= Nicholas Ilkov =

Ukrainian Greek Catholic priest (1890–1940)

Mikołaj Ilków (Ukrainian: Mykola Іlkіv, English: Nicholas Ilkov, born on 10 December 1890 – died in 1940, Katyn) was a Polish Greek Catholic priest of Ukrainian origin, member of the Polish parliament or Sejm and victim of the Katyn Massacre.

==Biography==

Ilków was born to Mikołaj, a peasant, on 10 December 1890 in Przewoziec near Kałusz in the part of Poland that had been seized by the Habsburg Empire. He attended the Franz Joseph I secondary school in Stanisławów. He then studied theology at Jan Kazimierz University in the Polish city of Lwów, and was ordained as a Catholic priest of the Byzantine rite on 30 March 1919. He started working as a catechist in schools in Kałusz.
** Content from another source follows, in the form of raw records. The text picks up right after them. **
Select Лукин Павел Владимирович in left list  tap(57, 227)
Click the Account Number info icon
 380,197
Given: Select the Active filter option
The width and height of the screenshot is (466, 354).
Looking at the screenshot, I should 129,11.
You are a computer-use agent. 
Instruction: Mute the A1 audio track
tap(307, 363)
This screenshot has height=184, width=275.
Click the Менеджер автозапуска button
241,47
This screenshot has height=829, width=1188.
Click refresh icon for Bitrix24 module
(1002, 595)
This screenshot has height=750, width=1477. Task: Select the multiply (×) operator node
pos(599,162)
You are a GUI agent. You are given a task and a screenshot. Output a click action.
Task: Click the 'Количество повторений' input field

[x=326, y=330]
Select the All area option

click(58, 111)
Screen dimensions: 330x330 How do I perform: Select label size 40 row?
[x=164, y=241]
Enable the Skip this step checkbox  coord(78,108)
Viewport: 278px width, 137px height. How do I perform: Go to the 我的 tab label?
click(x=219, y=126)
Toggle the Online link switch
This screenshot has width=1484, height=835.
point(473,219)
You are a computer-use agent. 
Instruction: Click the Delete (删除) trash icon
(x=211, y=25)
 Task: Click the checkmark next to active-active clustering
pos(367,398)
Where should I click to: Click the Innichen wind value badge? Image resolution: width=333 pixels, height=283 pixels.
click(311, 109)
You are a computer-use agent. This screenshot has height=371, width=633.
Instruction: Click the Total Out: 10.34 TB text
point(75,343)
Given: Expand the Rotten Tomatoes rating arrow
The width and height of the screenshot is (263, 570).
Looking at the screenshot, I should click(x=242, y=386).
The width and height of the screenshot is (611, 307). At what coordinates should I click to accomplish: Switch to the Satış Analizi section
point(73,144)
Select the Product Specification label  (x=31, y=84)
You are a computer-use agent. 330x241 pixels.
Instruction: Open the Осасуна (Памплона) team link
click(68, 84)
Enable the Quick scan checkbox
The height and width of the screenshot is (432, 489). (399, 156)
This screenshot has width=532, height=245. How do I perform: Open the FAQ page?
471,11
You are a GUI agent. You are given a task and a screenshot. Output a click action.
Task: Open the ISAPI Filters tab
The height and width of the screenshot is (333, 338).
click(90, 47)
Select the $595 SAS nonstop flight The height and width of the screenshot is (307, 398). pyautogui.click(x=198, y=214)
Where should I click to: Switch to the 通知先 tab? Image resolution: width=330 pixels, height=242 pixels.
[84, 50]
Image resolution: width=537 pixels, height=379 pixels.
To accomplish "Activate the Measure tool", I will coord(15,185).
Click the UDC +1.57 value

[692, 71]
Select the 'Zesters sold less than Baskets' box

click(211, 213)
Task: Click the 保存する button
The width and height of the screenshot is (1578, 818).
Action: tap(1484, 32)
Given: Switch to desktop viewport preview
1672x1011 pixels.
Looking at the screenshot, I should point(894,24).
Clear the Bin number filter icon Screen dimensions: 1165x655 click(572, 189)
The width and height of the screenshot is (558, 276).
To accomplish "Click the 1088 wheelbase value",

Ilków was co-founder of the Agrarian Ukrainian Peasant Party. On its behalf, he was elected to the Sejm of the 1st Term of the interwar period in 1922. He was member of parliament for the whole 5-year term, i.e. until 1927. After the end of his Sejm term, he became parish priest in Niżniów in the Stanisławów diocese. On February 27, 1928, he became a reservist of the divines of the Polish Army and was simultaneously appointed chaplain of the reserve with seniority dated 1 January 1 1927 and the 399th position in the military clergy (Greek Catholic rite). He was called to active service as a reserve priest in July 1928, becoming the administrator of the Greek Catholic military parish in Łódź. He was renamed professional military chaplain on 27 June 1935 with the rank of chaplain with seniority dated 1 August 1928. He served as parish priest of the Annunciation of the Blessed Virgin Mary parish at the garrison church of St. Jerzy in Łódź until September 1939, the month in which both the Nazi German and the Soviet invasion of Poland happened.

After the German invasion of Poland on 1 September 1939, which marks the beginning of World War 2, Ilków was in the city of Lwów, besieged by the Germans. After the Soviet attack on 17 September 1939 and the capitulation of Lwów, he became a Soviet prisoner-of-war, just like thousands of professional militaries and policeman and reservists. He was interred at the special NKVD interrogation camp in Starobelsk in the Ukrainian Soviet Socialist Republic. From here he was transferred to an identical camp in Kozelsk. This follows a letter from the commandant of the Kozelsk camp about "receiving a convoy of two priests from the former Polish army" dated 28 April 1940. From here Ilków was taken to the Katyn forest (Transfer List No. 052/4 from 27.04.1940) to be shot dead by NKVD functionaries in Katyn alongside ca 4,400 fellow Polish PoWs. He was buried in a mass grave.

At the location of the mass graves the Katyn Polish War Cemetery was inaugurated by the Polish authorities in and this is where the victims, including Ilków, lie. His body was identified during the 1943 exhumation-study of the mass graves by the Nazi Germans. He is enumerated in the "Amtliches Material zum Massenmord von Katyn" (Berlin 1943) with the no. AM-232-2455 and in the Technical Commission of the Polish Red Cross with no. 02455 (in both cases his surname is misread as "Ilnow").